_Assigned task_. An identical copy of all records below is to be written out.

___ Records for processing ___

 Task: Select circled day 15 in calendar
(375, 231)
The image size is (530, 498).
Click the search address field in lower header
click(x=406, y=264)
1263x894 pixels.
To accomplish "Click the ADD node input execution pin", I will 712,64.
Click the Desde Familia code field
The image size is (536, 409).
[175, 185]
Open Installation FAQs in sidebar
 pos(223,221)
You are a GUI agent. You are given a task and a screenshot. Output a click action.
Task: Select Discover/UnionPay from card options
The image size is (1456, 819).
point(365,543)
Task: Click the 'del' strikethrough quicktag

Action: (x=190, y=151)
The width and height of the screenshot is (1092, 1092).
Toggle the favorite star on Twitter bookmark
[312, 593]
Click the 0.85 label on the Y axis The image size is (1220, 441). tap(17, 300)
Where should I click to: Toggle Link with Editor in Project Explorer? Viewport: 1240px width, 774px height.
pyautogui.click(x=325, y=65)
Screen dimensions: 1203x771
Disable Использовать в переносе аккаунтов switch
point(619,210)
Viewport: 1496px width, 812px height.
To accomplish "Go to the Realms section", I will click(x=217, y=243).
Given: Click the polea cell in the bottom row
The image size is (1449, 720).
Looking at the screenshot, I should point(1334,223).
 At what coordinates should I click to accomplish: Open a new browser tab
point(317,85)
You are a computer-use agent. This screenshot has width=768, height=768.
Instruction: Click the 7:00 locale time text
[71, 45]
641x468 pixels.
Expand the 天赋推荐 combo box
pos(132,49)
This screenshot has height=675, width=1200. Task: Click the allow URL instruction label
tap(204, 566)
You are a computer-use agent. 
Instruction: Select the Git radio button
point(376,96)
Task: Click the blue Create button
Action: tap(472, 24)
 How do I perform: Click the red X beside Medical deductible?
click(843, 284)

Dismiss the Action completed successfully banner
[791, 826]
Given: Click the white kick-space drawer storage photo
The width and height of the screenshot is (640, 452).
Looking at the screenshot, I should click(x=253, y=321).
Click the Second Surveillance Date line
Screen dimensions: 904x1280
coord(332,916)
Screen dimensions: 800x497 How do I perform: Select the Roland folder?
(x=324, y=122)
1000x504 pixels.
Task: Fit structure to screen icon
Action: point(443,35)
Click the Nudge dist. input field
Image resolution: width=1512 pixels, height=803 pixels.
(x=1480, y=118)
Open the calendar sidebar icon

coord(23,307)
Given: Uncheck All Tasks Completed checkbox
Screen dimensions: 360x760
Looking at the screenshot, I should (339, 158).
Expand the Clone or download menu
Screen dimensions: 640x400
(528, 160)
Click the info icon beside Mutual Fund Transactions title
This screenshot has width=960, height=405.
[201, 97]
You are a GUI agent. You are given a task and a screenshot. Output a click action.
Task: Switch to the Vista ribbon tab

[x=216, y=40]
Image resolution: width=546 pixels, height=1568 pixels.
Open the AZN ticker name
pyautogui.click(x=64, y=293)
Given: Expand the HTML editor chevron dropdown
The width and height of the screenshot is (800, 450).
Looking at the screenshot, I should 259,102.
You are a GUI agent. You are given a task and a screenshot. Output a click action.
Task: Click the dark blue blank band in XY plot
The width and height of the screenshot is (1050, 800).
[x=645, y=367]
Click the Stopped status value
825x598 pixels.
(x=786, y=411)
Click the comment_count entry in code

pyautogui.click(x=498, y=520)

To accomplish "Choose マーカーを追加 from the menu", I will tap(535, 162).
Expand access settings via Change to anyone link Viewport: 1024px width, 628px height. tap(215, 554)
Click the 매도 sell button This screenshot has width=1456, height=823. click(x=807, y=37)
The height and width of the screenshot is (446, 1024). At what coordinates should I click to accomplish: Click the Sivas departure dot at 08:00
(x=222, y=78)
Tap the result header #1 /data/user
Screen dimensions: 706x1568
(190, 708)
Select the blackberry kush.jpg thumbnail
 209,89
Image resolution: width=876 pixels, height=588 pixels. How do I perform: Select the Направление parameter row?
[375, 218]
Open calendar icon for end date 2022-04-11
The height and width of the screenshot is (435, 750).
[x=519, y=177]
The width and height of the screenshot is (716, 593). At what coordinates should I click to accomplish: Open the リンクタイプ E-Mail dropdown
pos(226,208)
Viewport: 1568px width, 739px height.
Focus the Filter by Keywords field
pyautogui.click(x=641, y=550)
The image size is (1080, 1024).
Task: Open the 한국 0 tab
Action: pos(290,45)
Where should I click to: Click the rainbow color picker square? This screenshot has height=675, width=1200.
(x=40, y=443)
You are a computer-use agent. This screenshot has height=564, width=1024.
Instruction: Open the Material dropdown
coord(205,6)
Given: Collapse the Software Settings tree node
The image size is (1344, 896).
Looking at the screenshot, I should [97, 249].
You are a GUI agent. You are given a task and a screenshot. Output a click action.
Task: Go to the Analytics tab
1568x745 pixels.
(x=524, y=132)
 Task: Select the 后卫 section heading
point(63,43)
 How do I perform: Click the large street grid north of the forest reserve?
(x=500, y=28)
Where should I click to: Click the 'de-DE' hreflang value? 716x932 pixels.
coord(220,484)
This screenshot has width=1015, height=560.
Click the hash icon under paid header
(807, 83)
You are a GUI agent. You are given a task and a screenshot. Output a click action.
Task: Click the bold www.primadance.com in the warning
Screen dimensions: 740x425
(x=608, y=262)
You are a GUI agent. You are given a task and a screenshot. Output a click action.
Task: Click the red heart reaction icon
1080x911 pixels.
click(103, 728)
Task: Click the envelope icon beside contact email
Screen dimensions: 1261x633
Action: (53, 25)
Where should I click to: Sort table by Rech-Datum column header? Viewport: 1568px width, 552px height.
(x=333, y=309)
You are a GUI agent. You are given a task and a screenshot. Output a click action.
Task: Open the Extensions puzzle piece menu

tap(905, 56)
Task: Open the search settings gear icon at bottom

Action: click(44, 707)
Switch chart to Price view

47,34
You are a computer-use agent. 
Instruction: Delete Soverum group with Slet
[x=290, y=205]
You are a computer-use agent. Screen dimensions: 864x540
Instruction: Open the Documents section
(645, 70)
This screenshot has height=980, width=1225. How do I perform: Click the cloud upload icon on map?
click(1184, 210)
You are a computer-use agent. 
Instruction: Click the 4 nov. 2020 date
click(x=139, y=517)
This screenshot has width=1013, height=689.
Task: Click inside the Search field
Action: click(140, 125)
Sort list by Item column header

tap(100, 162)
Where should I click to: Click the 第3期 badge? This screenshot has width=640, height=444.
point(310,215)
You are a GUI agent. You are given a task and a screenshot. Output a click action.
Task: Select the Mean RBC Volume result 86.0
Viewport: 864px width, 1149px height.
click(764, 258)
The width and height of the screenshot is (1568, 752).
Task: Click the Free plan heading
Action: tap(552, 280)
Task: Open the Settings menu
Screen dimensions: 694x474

___

_Answer section_.
 Task: Select circled day 15 in calendar
(375, 231)
The image size is (530, 498).
Click the search address field in lower header
click(x=406, y=264)
1263x894 pixels.
To accomplish "Click the ADD node input execution pin", I will 712,64.
Click the Desde Familia code field
The image size is (536, 409).
[175, 185]
Open Installation FAQs in sidebar
 pos(223,221)
You are a GUI agent. You are given a task and a screenshot. Output a click action.
Task: Select Discover/UnionPay from card options
The image size is (1456, 819).
point(365,543)
Task: Click the 'del' strikethrough quicktag

Action: (x=190, y=151)
The width and height of the screenshot is (1092, 1092).
Toggle the favorite star on Twitter bookmark
[312, 593]
Click the 0.85 label on the Y axis The image size is (1220, 441). tap(17, 300)
Where should I click to: Toggle Link with Editor in Project Explorer? Viewport: 1240px width, 774px height.
pyautogui.click(x=325, y=65)
Screen dimensions: 1203x771
Disable Использовать в переносе аккаунтов switch
point(619,210)
Viewport: 1496px width, 812px height.
To accomplish "Go to the Realms section", I will click(x=217, y=243).
Given: Click the polea cell in the bottom row
The image size is (1449, 720).
Looking at the screenshot, I should point(1334,223).
 At what coordinates should I click to accomplish: Open a new browser tab
point(317,85)
You are a computer-use agent. This screenshot has width=768, height=768.
Instruction: Click the 7:00 locale time text
[71, 45]
641x468 pixels.
Expand the 天赋推荐 combo box
pos(132,49)
This screenshot has height=675, width=1200. Task: Click the allow URL instruction label
tap(204, 566)
You are a computer-use agent. 
Instruction: Select the Git radio button
point(376,96)
Task: Click the blue Create button
Action: tap(472, 24)
 How do I perform: Click the red X beside Medical deductible?
click(843, 284)

Dismiss the Action completed successfully banner
[791, 826]
Given: Click the white kick-space drawer storage photo
The width and height of the screenshot is (640, 452).
Looking at the screenshot, I should click(x=253, y=321).
Click the Second Surveillance Date line
Screen dimensions: 904x1280
coord(332,916)
Screen dimensions: 800x497 How do I perform: Select the Roland folder?
(x=324, y=122)
1000x504 pixels.
Task: Fit structure to screen icon
Action: point(443,35)
Click the Nudge dist. input field
Image resolution: width=1512 pixels, height=803 pixels.
(x=1480, y=118)
Open the calendar sidebar icon

coord(23,307)
Given: Uncheck All Tasks Completed checkbox
Screen dimensions: 360x760
Looking at the screenshot, I should (339, 158).
Expand the Clone or download menu
Screen dimensions: 640x400
(528, 160)
Click the info icon beside Mutual Fund Transactions title
This screenshot has width=960, height=405.
[201, 97]
You are a GUI agent. You are given a task and a screenshot. Output a click action.
Task: Switch to the Vista ribbon tab

[x=216, y=40]
Image resolution: width=546 pixels, height=1568 pixels.
Open the AZN ticker name
pyautogui.click(x=64, y=293)
Given: Expand the HTML editor chevron dropdown
The width and height of the screenshot is (800, 450).
Looking at the screenshot, I should 259,102.
You are a GUI agent. You are given a task and a screenshot. Output a click action.
Task: Click the dark blue blank band in XY plot
The width and height of the screenshot is (1050, 800).
[x=645, y=367]
Click the Stopped status value
825x598 pixels.
(x=786, y=411)
Click the comment_count entry in code

pyautogui.click(x=498, y=520)

To accomplish "Choose マーカーを追加 from the menu", I will tap(535, 162).
Expand access settings via Change to anyone link Viewport: 1024px width, 628px height. tap(215, 554)
Click the 매도 sell button This screenshot has width=1456, height=823. click(x=807, y=37)
The height and width of the screenshot is (446, 1024). At what coordinates should I click to accomplish: Click the Sivas departure dot at 08:00
(x=222, y=78)
Tap the result header #1 /data/user
Screen dimensions: 706x1568
(190, 708)
Select the blackberry kush.jpg thumbnail
 209,89
Image resolution: width=876 pixels, height=588 pixels. How do I perform: Select the Направление parameter row?
[375, 218]
Open calendar icon for end date 2022-04-11
The height and width of the screenshot is (435, 750).
[x=519, y=177]
The width and height of the screenshot is (716, 593). At what coordinates should I click to accomplish: Open the リンクタイプ E-Mail dropdown
pos(226,208)
Viewport: 1568px width, 739px height.
Focus the Filter by Keywords field
pyautogui.click(x=641, y=550)
The image size is (1080, 1024).
Task: Open the 한국 0 tab
Action: pos(290,45)
Where should I click to: Click the rainbow color picker square? This screenshot has height=675, width=1200.
(x=40, y=443)
You are a computer-use agent. This screenshot has height=564, width=1024.
Instruction: Open the Material dropdown
coord(205,6)
Given: Collapse the Software Settings tree node
The image size is (1344, 896).
Looking at the screenshot, I should [97, 249].
You are a GUI agent. You are given a task and a screenshot. Output a click action.
Task: Go to the Analytics tab
1568x745 pixels.
(x=524, y=132)
 Task: Select the 后卫 section heading
point(63,43)
 How do I perform: Click the large street grid north of the forest reserve?
(x=500, y=28)
Where should I click to: Click the 'de-DE' hreflang value? 716x932 pixels.
coord(220,484)
This screenshot has width=1015, height=560.
Click the hash icon under paid header
(807, 83)
You are a GUI agent. You are given a task and a screenshot. Output a click action.
Task: Click the bold www.primadance.com in the warning
Screen dimensions: 740x425
(x=608, y=262)
You are a GUI agent. You are given a task and a screenshot. Output a click action.
Task: Click the red heart reaction icon
1080x911 pixels.
click(103, 728)
Task: Click the envelope icon beside contact email
Screen dimensions: 1261x633
Action: (53, 25)
Where should I click to: Sort table by Rech-Datum column header? Viewport: 1568px width, 552px height.
(x=333, y=309)
You are a GUI agent. You are given a task and a screenshot. Output a click action.
Task: Open the Extensions puzzle piece menu

tap(905, 56)
Task: Open the search settings gear icon at bottom

Action: click(44, 707)
Switch chart to Price view

47,34
You are a computer-use agent. 
Instruction: Delete Soverum group with Slet
[x=290, y=205]
You are a computer-use agent. Screen dimensions: 864x540
Instruction: Open the Documents section
(645, 70)
This screenshot has height=980, width=1225. How do I perform: Click the cloud upload icon on map?
click(1184, 210)
You are a computer-use agent. 
Instruction: Click the 4 nov. 2020 date
click(x=139, y=517)
This screenshot has width=1013, height=689.
Task: Click inside the Search field
Action: click(140, 125)
Sort list by Item column header

tap(100, 162)
Where should I click to: Click the 第3期 badge? This screenshot has width=640, height=444.
point(310,215)
You are a GUI agent. You are given a task and a screenshot. Output a click action.
Task: Select the Mean RBC Volume result 86.0
Viewport: 864px width, 1149px height.
click(764, 258)
The width and height of the screenshot is (1568, 752).
Task: Click the Free plan heading
Action: tap(552, 280)
Task: Open the Settings menu
Screen dimensions: 694x474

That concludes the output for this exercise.